The understanding of this theory is crucial because it is the foundation for how we interpret events in our experience and respond to those events. Whether or not we choose to be aware of how this occurs and use the information to influence our nervous system, these systems are always occurring beneath our subconscious. It allows us to understand how to better regulate our own states as well as those around us. In short, it allows us to influence our ability to be at our best and to help others be at their best in any, and all, aspects of life. By training our ability to modulate our physiological states towards a more ventral vagal oriented state, we develop, what Dr. Porges refers to as, vagal efficiency. The theory suggests that there is a constant sympathetic tone and it is our ability to engage the vagus nerve, that determines the extent of sympathetic or vagal tone that predominates, a process referred to as vagal brake.

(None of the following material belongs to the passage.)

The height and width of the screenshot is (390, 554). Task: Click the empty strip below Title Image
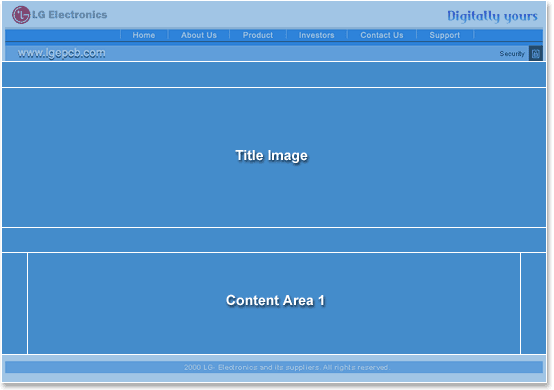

The extent to which we are able to train our vagal efficiency can be reflected through our subjective experience. More precisely, however, it can be measured through metrics of heart rate variability, a measure of the difference between our heart beats over time, and respiratory sinus arrhythmia, a measure of the variation in our heart rate during respiration. Heart rate variability is currently widely measurable by various wearable devices.
Through the understanding of polyvagal theory, it is possible to better understand how our nervous system interprets stimuli and our resulting experience, train our ability to understand our current physiological state and help modulate those states towards the preferred state for the situation and to help others do the same, including our children, loved ones, and all those around us. For these reasons, polyvagal theory not only provides a foundational understanding, but an operational framework for how we can influence our experience and our performance. The choice to train our ability to influence our autonomic nervous system is at the core of The Practices of the Healthcare Athlete as it allows us to maximize our health, wellbeing, and promote sustainable high performance.
Future posts related to Polyvagal Theory will focus on the application to human performance.
Dana, D. Polyvagal Exercises for Safety and Connection: 50 Client-centered Practices. New York: W.W. Norton & Company; 2020.
Dana, D. Anchored: How to Befriend Your Nervous System Using Polyvagal Theory. Boulder, Colorado: Sounds True, 2021.
Porges, SW. Polyvagal Safety: Attachment, Communication, Self-Regulation. New York: W.W. Norton & Company; 2021.
Porges, SW. The Polyvagal Theory: Neurophysiological Foundations of Emotions, Attachment, Communication, Self-Regulation. New York: W.W. Norton & Company; 2011.